Sin dai suoi primi scritti, l’analisi e l’arte pirandelliane si inscrivono in un clima di profonda delusione e di disincanto culturale. La ferita del Risorgimento tradito non si rimarginò mai nell’animo dello scrittore. E a ciò fanno da contrappunto il fallimento dell’ottimismo positivistico e la conseguente accusa che gli spiriti più avvertiti, e Pirandello è tra questi, lanciano contro il trionfalismo tecnico- scientista.

I rovesci economici della famiglia d’origine e il dramma della “follia” della moglie contribuiscono all’acuirsi del suo sguardo relativista. «Nulla a che vedere – spiega Giulio Giorello per spiegare filosoficamente il “relativismo” – con le caricature, talora fatte proprie da schizzinosi eruditi, per cui relativismo non sarebbe altro che la notte in cui “tutte le vacche ( ovvero tutte le credenze) sono nere”; piuttosto, è lo spirito di resistenza che contesta che una qualche credenza o forma di vita si arroghi il monopolio della verità o della giustizia».

Sulla base di un relativismo “profondo” Pirandello scrive infatti tutti i suoi capolavori e nel giro di un decennio arrivò a dimostrarsi come il drammaturgo di maggior fama nel mondo, come testimonia il premio Nobel per la letteratura ricevuto nel ’ 34. Molte delle opere pirandelliane cominciavano ad essere trasposte al cinema oltreché a Broadway e lo stesso Pirandello andava spesso ad assistere alla lavorazione dei film.
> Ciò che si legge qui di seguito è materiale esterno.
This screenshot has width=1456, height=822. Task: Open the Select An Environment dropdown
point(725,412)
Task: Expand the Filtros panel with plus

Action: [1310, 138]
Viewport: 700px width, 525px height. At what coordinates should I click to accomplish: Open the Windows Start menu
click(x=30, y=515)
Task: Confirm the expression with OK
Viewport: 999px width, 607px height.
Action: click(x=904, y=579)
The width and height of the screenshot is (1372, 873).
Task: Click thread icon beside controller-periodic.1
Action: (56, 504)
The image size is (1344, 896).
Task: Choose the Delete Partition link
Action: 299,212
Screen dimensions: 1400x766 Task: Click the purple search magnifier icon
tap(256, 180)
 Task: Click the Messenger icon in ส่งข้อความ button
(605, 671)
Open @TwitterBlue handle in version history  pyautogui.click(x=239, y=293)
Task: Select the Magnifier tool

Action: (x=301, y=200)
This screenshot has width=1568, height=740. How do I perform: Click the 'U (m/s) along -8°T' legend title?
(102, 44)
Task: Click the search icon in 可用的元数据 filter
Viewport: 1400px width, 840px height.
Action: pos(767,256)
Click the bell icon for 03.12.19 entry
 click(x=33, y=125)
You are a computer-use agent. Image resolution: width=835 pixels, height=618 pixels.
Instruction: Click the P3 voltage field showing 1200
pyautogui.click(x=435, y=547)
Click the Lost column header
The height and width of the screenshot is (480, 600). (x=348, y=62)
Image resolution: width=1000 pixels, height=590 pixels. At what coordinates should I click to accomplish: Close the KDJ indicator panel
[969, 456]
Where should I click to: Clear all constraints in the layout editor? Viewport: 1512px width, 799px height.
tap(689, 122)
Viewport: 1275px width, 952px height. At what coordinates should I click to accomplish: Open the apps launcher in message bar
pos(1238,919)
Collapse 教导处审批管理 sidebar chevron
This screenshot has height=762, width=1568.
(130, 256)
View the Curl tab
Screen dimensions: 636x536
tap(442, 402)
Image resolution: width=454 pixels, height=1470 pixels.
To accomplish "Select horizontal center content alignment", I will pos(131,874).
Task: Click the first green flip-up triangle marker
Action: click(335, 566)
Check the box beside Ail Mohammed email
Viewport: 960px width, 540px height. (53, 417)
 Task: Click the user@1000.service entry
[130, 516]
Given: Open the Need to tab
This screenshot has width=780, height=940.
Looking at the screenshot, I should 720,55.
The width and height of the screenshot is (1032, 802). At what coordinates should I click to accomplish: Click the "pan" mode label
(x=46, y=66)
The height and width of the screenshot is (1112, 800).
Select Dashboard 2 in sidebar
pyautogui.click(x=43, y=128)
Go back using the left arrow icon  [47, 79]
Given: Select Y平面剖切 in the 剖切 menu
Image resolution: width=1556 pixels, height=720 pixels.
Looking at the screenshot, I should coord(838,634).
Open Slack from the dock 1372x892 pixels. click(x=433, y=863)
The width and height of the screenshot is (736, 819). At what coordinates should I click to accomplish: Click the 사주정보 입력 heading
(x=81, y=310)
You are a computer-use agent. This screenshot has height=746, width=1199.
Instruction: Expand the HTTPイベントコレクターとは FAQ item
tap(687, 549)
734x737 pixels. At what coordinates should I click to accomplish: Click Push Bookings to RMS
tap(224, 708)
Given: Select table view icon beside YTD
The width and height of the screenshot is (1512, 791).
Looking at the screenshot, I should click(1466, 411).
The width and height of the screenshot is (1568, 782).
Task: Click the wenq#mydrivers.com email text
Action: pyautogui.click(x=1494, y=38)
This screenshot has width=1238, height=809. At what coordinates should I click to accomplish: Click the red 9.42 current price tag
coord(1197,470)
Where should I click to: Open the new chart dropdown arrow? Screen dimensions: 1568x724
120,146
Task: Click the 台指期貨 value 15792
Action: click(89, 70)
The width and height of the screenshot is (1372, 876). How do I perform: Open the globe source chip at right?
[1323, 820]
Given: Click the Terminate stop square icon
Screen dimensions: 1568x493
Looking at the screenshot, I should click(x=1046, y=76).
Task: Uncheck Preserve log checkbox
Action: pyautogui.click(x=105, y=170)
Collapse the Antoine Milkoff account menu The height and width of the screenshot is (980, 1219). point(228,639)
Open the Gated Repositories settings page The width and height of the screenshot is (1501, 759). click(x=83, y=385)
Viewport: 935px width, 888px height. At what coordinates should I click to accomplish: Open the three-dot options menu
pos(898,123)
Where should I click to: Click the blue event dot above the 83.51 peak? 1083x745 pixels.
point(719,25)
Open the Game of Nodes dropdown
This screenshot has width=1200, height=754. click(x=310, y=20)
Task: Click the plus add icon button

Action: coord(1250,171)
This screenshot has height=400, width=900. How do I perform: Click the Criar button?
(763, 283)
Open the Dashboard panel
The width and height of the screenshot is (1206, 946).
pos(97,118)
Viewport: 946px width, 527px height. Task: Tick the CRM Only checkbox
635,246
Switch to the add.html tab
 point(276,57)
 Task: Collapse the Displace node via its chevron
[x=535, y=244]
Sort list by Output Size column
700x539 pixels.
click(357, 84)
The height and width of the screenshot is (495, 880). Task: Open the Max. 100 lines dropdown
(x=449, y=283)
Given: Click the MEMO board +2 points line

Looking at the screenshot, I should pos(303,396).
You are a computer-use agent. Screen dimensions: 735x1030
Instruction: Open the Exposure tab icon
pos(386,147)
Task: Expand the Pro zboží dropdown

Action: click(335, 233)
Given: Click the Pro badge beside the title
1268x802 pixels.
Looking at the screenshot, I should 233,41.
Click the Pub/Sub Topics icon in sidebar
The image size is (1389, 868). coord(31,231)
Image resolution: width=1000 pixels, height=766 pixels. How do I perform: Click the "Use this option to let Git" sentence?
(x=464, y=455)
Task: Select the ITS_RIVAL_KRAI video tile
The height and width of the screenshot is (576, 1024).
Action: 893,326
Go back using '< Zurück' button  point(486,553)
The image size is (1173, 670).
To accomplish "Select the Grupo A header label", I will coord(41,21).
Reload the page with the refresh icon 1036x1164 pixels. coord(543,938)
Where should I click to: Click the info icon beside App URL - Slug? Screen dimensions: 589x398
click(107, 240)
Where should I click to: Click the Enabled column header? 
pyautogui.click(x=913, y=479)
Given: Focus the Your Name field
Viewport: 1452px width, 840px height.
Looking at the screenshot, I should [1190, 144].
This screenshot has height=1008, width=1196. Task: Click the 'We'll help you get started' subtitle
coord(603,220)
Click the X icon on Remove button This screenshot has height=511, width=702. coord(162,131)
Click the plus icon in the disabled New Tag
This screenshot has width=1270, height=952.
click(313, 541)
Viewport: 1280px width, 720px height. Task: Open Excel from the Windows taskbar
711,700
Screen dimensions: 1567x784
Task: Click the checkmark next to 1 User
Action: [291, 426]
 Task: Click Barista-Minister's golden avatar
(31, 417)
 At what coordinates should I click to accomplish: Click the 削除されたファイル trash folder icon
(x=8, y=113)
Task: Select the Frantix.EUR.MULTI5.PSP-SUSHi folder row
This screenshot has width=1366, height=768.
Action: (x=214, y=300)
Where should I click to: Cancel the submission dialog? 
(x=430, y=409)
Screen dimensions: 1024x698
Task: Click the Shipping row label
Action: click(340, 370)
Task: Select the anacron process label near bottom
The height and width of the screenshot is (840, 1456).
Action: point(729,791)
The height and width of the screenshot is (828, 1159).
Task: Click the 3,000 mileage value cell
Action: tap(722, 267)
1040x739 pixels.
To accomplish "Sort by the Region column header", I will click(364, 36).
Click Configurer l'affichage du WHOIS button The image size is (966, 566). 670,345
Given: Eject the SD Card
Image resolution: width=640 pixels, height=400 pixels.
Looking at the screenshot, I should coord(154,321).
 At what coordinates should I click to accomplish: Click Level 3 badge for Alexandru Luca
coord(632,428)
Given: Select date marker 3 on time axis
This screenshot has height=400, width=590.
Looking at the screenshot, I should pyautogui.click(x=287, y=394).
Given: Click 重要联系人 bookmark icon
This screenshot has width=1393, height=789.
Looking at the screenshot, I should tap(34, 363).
Andò anche negli Stati Uniti, dove famosi attori e attrici di Hollywood, come Greta Garbo, interpretavano i suoi soggetti. Nell’ultimo di questi viaggi si incontrò con Albert Einstein a Princeton. Tema del colloquio? La teoria della relatività e – ancora – il relativismo, la messa in discussione di tutte le certezze scontate, metafisiche o ideologiche, comunque a buon mercato. «È un demistificatore Pirandello?

Un demistificatore – annotava Alberto Asor Rosa nel suo saggio La cultura in Storia d’Italia dall’Unità a oggi – e, al tempo stesso un mistificatore, nella misura in cui fu lui stesso un mistificato. Il rovesciamento dei miti, la messa in crisi delle nozioni e dei convincimenti più diffusi mettono lo spettatore di fronte alla miseria delle proprie conoscenze e capacità di conoscenza, ma lo convincono al tempo stesso di assistere al ritmo inesorabile e non modificabile della vita, alla tragicommedia dell’essere umano».

Nel ’ 36, dopo aver assistito alla riprese di un film tratto dal suo capolavoro narrativo, Il fu Mattia Pascal, Pirandello si ammala di polmonite e muore il 10 dicembre. Il regime fascista avrebbe voluto esequie di Stato. Vennero invece rispettate le sue volontà: «Carro d’infima classe, quello dei poveri. Nudo. E nessuno m’accompagni, né parenti né amici. Il carro, il cavallo, il cocchiere e basta. Bruciatemi». Per sua volontà il corpo, senza alcuna cerimonia, fu cremato, per evitare postume consacrazioni cimiteriali e monumentali. Le sue ceneri furono deposte in un vaso greco e portate nella sua Girgenti, nella villa di famiglia “Caos”.